The $\theta^\star$ is defined through $\cos \theta^*= \frac{M}{\sqrt{1+M^2}} $
Can anybody help me to clarify things? I have reason to believe it should take a much nicer form.
Thank you in advance.
UPDATE The integral writes $ I= \pi- I_1$ where $I_1 = \int_{-\pi/2}^{+\pi/2} d\phi M(\phi) \theta^*(\phi) $
Using integration by parts as suggested, we obtain \begin{eqnarray} u =\theta^*(\phi) =\arccos G &\Rightarrow& du = \frac{-dG}{\sqrt{1-G^2}}= -\sqrt{1+M^2}dG= \frac{-A}{(1+M^2)}d\phi \\ dv=M(\phi) d\phi &\Rightarrow& v = -A \end{eqnarray}
Let $G=\frac{M}{\sqrt{1+M^2}}$ thus $dG =\frac{1}{(1+M^2)^{3/2}}dM =\frac{A}{(1+M^2)^{3/2}}d\phi $
where $ A(\phi)= M'(\phi)= q\cos \phi-p\sin \phi$.

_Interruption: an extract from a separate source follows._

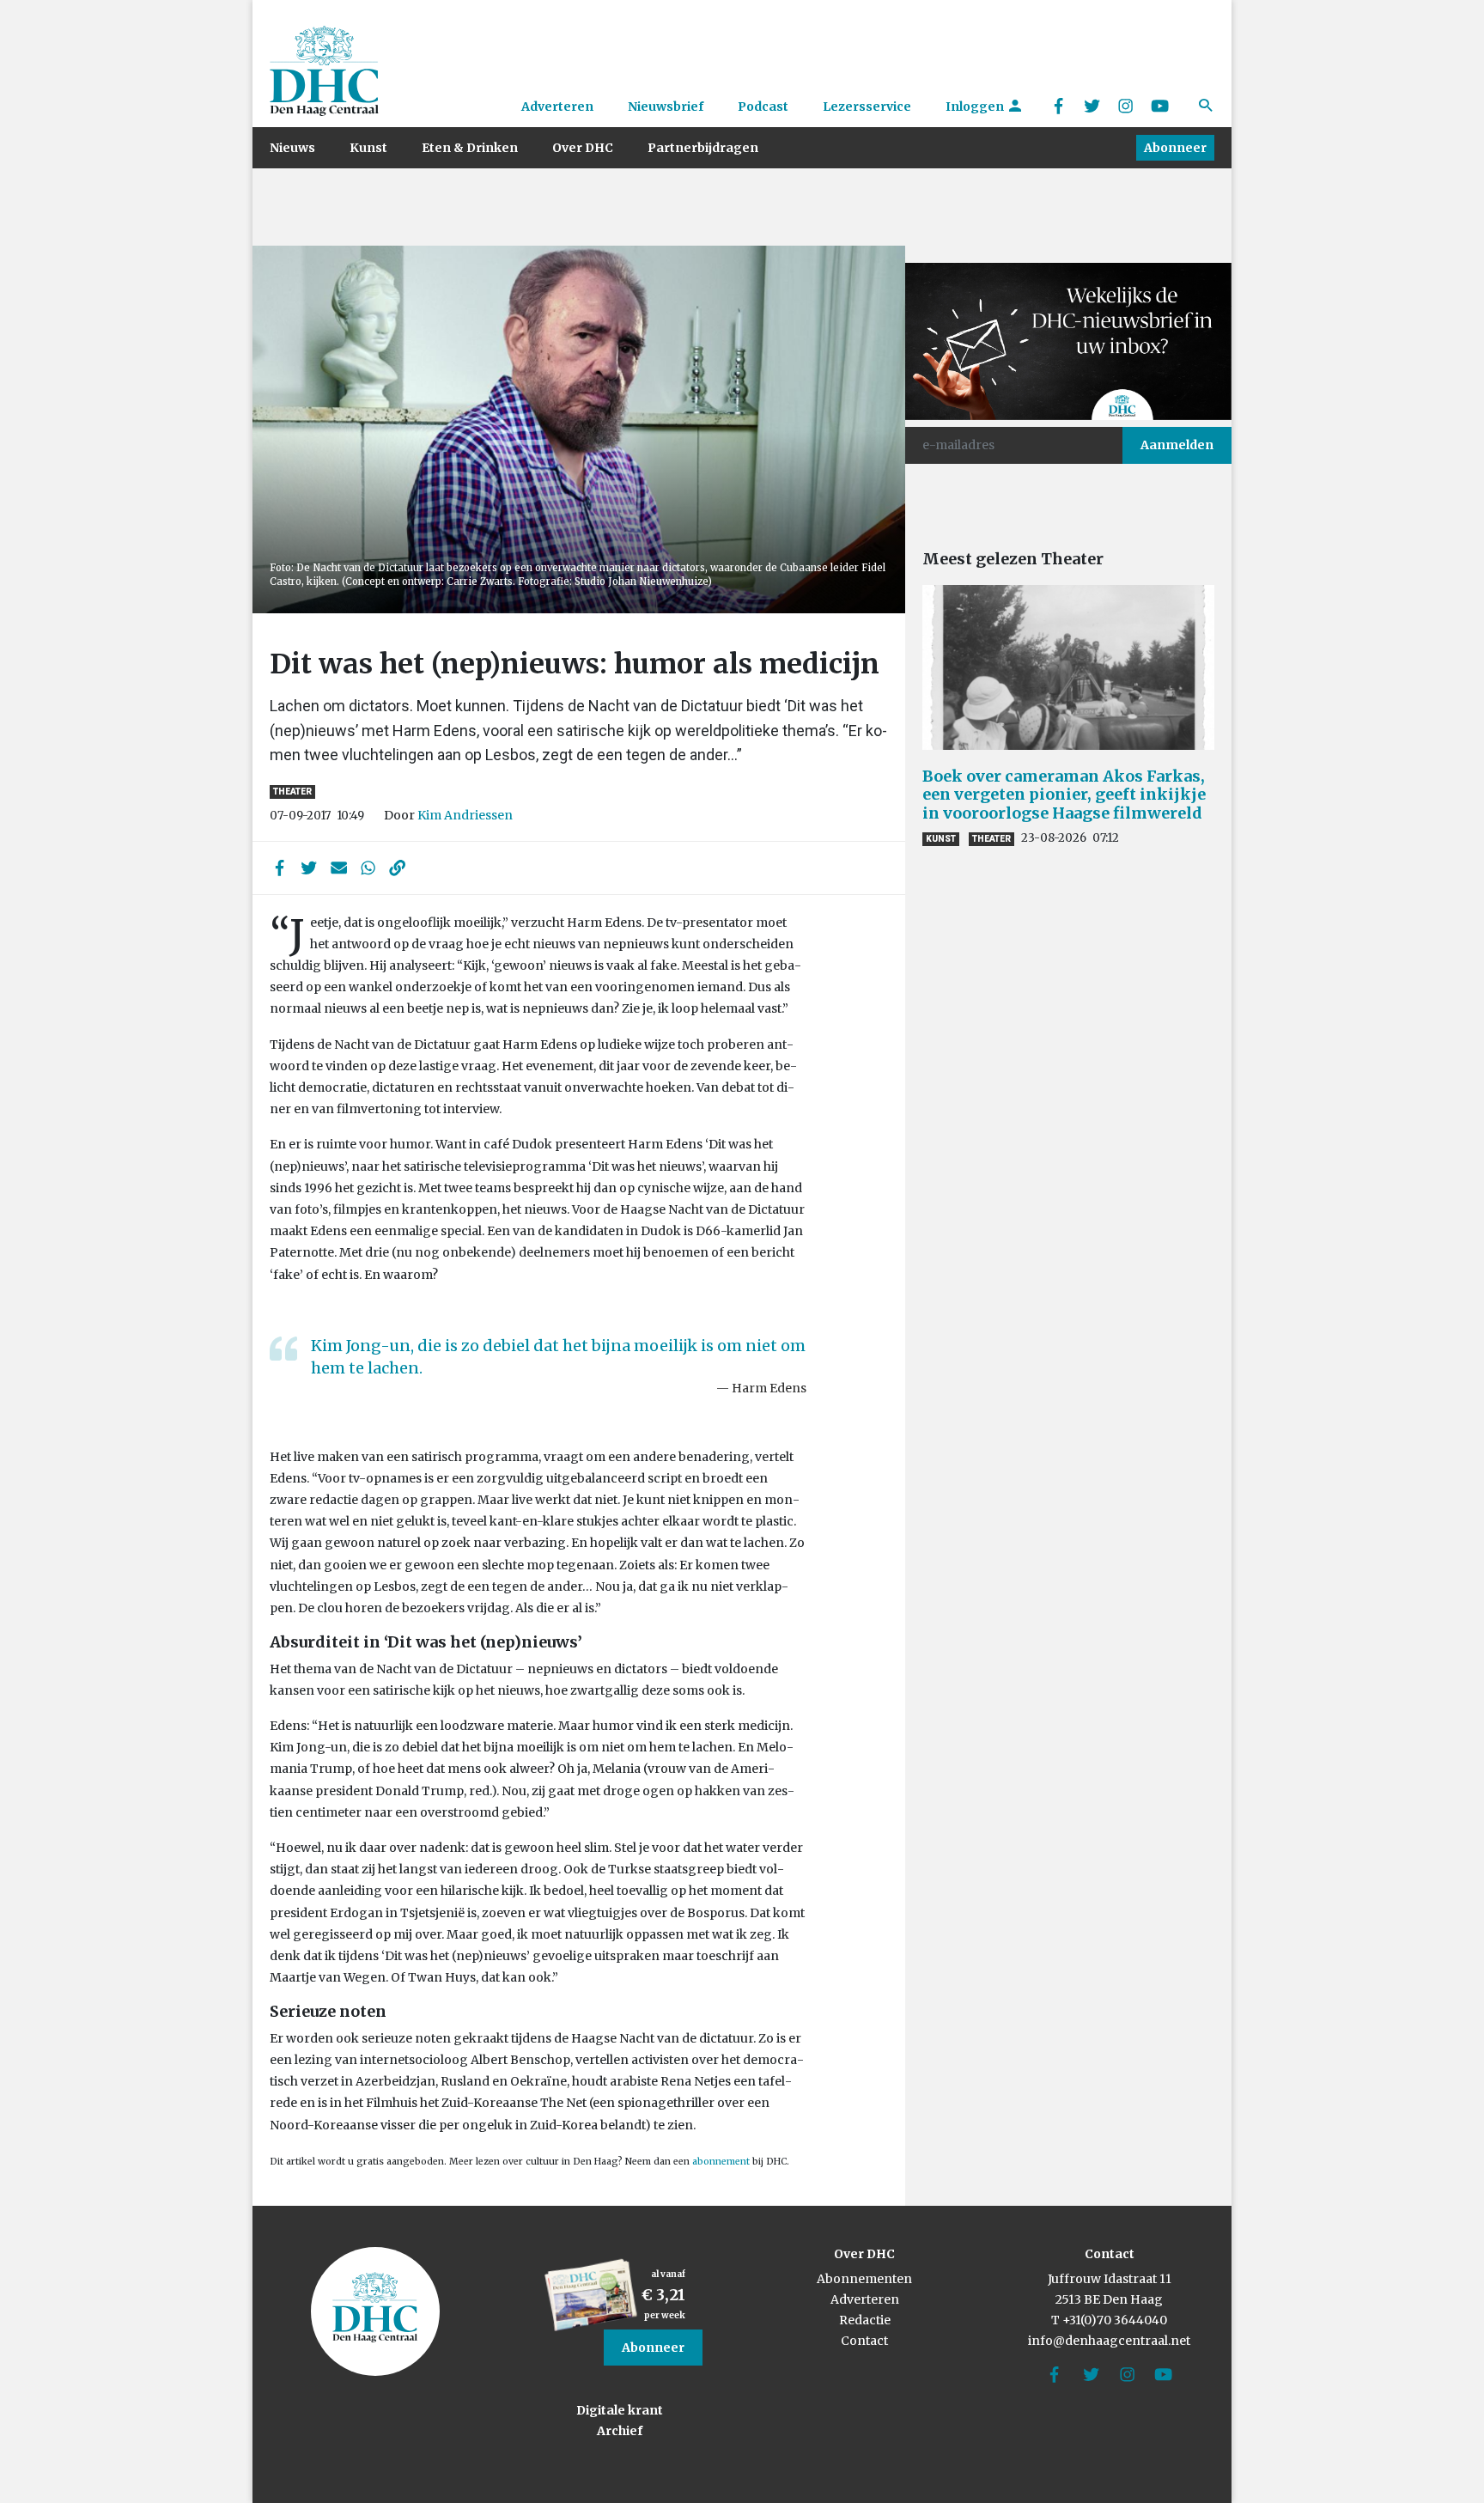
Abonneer (1175, 147)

Note that $A^2+M^2=p^2+q^2$.
Introduce $\alpha=\sqrt{p^2+q^2+1}$
Thus the integral writes \begin{eqnarray} I_1 &=& \left[ -\theta^* A \right]_{-\pi/2}^{+\pi/2} - \int_{-\pi/2}^{+\pi/2} d\phi \frac{A^2}{1+M^2} \\ &=& p\pi - \int_{-\pi/2}^{+\pi/2} d\phi \frac{A^2}{\alpha^2-A^2} \\ &=& p\pi +\pi - \int_{-\pi/2}^{+\pi/2} d\phi \frac{\alpha^2}{\alpha^2-A^2} \end{eqnarray}
I have reasons to think that the right integral simplifies into $$ \int_{-\pi/2}^{+\pi/2} d\phi \frac{\alpha^2}{\alpha^2-A^2} = \alpha \pi $$ but I could not manage to prove it. Any help would be highly appreciated.